#### [WORK ITEM]
Based on the entries below, how many lines contain the word "header"? Respond with only the number.

#### [DATASET]
--------------------------------

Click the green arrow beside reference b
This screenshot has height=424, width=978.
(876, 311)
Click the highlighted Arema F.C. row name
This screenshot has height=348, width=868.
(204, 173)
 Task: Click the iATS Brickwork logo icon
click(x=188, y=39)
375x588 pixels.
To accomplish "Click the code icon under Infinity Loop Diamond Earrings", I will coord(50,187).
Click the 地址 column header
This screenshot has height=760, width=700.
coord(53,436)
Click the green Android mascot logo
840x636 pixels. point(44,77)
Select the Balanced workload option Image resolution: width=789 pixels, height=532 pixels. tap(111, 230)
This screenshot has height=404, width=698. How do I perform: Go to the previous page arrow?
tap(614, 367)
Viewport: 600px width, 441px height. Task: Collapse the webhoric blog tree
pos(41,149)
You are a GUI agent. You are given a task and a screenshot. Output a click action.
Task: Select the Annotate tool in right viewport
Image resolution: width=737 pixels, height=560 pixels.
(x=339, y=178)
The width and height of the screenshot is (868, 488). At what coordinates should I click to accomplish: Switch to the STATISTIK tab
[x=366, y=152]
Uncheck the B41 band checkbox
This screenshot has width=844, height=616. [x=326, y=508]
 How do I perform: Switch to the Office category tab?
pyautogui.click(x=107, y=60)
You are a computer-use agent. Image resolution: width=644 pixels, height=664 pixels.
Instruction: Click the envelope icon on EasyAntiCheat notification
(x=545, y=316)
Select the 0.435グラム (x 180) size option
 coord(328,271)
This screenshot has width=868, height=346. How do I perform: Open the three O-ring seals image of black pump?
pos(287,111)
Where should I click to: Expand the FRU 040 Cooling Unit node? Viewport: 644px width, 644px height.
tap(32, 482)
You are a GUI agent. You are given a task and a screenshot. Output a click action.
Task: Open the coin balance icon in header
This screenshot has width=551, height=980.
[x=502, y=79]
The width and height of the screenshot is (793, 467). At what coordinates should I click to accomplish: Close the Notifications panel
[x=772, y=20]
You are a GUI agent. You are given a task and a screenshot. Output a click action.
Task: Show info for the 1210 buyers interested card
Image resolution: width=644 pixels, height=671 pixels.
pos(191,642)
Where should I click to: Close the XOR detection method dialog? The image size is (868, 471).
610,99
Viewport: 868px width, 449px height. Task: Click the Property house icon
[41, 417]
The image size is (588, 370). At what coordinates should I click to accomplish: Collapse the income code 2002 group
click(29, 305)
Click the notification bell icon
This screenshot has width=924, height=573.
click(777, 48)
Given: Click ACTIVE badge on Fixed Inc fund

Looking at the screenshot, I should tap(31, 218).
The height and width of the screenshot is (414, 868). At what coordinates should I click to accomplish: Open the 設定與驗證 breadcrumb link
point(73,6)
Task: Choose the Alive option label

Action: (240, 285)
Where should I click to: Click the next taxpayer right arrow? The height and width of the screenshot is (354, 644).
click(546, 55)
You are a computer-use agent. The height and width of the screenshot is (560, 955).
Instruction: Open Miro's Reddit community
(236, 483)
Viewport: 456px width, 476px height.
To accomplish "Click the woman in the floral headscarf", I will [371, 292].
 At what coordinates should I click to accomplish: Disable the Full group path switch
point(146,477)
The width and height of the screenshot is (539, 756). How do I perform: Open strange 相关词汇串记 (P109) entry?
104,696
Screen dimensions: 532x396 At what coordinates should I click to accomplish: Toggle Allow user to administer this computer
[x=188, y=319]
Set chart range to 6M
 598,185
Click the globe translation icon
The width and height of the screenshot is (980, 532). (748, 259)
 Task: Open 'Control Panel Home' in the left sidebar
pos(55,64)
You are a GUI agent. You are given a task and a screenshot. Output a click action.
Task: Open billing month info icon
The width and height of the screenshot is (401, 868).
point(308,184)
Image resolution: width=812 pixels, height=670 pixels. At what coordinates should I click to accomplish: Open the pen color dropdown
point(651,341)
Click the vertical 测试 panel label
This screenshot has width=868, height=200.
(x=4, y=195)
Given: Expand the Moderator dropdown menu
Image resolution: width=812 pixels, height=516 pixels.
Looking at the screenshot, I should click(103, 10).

--------------------------------

#### [YOUR RESPONSE]
2